* Action item *
Return every line below exactly as written.

* Provided material *

● ● ● ●

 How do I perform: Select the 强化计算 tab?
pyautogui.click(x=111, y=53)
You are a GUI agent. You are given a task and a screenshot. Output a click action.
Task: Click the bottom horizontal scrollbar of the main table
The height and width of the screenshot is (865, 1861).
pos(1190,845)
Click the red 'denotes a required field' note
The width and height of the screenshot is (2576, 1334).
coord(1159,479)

● ● ● ●

* Your solution *
 How do I perform: Select the 强化计算 tab?
pyautogui.click(x=111, y=53)
You are a GUI agent. You are given a task and a screenshot. Output a click action.
Task: Click the bottom horizontal scrollbar of the main table
The height and width of the screenshot is (865, 1861).
pos(1190,845)
Click the red 'denotes a required field' note
The width and height of the screenshot is (2576, 1334).
coord(1159,479)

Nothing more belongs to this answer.